Objective: Switch "computer-use agent" to "desktop assistant" in the lines below, starting at the line with "Where should I click to: Focus" and stopping after the line with "pos(386,111)". Give back only those lines, with nothing else changed.

Input:

§ §

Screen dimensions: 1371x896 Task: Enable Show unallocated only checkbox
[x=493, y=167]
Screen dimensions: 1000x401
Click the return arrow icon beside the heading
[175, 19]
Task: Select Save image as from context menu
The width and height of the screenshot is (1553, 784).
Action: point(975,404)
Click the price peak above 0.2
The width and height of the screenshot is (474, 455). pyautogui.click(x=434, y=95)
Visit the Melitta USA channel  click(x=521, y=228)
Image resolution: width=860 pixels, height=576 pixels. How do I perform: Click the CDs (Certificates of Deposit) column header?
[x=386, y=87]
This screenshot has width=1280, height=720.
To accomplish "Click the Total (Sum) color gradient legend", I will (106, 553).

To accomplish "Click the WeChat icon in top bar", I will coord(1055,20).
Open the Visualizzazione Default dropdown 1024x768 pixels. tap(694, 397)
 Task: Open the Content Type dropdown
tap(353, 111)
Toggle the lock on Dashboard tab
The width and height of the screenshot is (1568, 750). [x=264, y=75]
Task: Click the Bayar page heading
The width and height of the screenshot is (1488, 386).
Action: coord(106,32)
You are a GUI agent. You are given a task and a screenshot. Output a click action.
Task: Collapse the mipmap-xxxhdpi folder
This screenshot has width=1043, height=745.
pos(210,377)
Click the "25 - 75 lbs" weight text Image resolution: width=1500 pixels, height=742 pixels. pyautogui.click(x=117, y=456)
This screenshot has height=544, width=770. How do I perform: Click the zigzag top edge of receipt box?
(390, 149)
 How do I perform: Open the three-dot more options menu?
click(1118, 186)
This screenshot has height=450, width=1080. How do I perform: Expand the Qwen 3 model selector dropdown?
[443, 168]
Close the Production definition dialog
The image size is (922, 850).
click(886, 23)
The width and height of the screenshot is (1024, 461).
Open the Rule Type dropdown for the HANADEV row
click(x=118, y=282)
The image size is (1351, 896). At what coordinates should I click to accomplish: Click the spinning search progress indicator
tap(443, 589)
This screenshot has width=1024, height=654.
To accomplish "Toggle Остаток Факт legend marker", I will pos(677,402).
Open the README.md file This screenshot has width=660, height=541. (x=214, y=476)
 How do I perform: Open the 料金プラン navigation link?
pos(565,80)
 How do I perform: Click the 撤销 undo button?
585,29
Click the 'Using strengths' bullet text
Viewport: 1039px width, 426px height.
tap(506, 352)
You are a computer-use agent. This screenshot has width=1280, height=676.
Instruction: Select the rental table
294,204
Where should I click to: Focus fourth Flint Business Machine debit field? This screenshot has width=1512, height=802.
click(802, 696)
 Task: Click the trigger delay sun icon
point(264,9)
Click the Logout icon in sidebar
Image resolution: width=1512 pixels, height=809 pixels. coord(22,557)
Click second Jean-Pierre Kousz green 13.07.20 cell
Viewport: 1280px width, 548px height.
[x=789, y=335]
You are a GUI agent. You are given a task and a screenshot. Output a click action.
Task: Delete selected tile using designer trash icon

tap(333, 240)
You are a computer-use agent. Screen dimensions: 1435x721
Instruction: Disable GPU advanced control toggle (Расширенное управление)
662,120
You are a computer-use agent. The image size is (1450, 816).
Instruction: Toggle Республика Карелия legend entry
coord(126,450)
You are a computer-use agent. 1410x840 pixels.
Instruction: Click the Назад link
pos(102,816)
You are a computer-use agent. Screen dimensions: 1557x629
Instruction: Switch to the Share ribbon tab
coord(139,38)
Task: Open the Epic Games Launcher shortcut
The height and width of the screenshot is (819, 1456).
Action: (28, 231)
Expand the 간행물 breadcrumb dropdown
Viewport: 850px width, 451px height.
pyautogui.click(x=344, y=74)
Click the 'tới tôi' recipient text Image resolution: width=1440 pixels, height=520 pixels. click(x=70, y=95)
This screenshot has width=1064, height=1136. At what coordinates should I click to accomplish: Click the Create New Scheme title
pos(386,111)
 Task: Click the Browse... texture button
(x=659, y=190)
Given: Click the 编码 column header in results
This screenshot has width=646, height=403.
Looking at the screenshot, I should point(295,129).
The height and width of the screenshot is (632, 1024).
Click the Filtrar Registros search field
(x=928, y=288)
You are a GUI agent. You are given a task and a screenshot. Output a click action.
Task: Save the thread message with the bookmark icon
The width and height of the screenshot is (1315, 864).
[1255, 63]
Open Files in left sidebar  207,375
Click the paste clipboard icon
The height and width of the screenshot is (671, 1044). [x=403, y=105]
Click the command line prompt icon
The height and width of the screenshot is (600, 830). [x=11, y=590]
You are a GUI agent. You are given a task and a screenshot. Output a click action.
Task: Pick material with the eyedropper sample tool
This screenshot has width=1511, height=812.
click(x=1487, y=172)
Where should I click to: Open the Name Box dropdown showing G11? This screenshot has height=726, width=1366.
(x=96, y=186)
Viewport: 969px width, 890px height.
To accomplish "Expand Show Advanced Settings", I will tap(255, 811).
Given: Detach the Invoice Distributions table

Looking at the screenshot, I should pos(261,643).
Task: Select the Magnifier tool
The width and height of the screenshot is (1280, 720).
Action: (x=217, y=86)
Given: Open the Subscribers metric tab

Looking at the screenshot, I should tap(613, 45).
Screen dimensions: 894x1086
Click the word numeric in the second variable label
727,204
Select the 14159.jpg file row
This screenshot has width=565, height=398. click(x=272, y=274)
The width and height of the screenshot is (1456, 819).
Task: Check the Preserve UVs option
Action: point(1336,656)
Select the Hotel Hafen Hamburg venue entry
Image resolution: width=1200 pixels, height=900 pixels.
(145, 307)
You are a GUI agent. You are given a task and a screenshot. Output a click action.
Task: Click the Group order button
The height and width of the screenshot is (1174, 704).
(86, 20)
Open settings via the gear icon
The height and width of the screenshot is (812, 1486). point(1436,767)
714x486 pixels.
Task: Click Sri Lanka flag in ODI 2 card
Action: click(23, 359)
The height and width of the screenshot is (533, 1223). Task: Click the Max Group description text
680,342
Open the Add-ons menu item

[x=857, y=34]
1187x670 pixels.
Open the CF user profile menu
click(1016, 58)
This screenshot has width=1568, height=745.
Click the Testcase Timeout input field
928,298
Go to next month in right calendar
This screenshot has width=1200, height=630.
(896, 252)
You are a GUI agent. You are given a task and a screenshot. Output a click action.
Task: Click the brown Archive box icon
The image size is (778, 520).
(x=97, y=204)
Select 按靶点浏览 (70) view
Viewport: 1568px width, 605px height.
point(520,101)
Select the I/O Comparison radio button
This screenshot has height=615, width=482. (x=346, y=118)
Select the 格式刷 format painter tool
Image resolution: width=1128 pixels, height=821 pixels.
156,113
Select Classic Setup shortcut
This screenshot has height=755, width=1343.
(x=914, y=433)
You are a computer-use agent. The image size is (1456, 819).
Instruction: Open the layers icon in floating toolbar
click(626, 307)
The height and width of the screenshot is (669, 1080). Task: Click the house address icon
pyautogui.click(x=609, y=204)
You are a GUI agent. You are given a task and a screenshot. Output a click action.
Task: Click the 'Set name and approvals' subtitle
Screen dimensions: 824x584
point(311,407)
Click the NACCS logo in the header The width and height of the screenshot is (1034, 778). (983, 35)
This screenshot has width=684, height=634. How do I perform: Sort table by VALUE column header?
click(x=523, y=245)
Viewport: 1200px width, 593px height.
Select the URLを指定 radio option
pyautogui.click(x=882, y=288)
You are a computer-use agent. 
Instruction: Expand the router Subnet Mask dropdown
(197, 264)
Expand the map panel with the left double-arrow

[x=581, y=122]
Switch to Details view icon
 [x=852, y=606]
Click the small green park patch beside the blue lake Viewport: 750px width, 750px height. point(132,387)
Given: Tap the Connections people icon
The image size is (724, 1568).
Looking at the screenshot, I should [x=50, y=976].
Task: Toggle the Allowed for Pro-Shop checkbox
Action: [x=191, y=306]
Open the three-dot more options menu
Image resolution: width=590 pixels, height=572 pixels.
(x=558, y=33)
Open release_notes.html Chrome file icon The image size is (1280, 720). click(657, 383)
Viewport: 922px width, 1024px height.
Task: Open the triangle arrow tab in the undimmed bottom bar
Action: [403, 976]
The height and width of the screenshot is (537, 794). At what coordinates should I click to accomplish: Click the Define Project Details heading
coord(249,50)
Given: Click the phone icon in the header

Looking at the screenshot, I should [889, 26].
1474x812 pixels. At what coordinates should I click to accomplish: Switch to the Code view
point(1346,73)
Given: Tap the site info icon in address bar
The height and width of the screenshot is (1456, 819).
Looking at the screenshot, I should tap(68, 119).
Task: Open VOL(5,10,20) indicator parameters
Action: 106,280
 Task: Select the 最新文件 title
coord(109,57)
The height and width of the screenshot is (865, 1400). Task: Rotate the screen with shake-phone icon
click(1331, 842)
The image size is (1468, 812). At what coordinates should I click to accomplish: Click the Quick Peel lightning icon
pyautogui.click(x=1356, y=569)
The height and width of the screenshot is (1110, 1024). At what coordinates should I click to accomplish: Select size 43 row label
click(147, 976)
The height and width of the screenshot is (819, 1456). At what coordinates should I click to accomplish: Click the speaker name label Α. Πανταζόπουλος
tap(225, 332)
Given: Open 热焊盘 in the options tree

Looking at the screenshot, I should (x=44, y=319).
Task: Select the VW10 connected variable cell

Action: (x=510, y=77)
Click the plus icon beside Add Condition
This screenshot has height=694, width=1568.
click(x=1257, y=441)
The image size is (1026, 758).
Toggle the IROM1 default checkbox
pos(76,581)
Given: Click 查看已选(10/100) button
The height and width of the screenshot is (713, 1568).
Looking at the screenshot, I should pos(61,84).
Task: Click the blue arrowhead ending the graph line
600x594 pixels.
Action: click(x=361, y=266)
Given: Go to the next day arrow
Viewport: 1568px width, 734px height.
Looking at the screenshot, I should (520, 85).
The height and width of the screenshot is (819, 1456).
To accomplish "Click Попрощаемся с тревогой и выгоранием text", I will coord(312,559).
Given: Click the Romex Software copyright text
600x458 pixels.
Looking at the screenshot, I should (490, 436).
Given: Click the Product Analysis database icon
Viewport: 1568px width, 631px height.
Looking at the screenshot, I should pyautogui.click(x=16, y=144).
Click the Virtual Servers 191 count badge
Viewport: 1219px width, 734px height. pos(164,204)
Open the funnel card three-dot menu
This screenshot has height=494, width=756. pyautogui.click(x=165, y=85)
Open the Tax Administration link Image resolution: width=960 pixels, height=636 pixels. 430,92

§ §

Answer to the exercise:
Where should I click to: Focus fourth Flint Business Machine debit field? This screenshot has width=1512, height=802.
click(802, 696)
 Task: Click the trigger delay sun icon
point(264,9)
Click the Logout icon in sidebar
Image resolution: width=1512 pixels, height=809 pixels. coord(22,557)
Click second Jean-Pierre Kousz green 13.07.20 cell
Viewport: 1280px width, 548px height.
[x=789, y=335]
You are a GUI agent. You are given a task and a screenshot. Output a click action.
Task: Delete selected tile using designer trash icon

tap(333, 240)
You are a desktop assistant. Screen dimensions: 1435x721
Instruction: Disable GPU advanced control toggle (Расширенное управление)
662,120
You are a desktop assistant. The image size is (1450, 816).
Instruction: Toggle Республика Карелия legend entry
coord(126,450)
You are a desktop assistant. 1410x840 pixels.
Instruction: Click the Назад link
pos(102,816)
You are a desktop assistant. Screen dimensions: 1557x629
Instruction: Switch to the Share ribbon tab
coord(139,38)
Task: Open the Epic Games Launcher shortcut
The height and width of the screenshot is (819, 1456).
Action: (28, 231)
Expand the 간행물 breadcrumb dropdown
Viewport: 850px width, 451px height.
pyautogui.click(x=344, y=74)
Click the 'tới tôi' recipient text Image resolution: width=1440 pixels, height=520 pixels. click(x=70, y=95)
This screenshot has width=1064, height=1136. At what coordinates should I click to accomplish: Click the Create New Scheme title
pos(386,111)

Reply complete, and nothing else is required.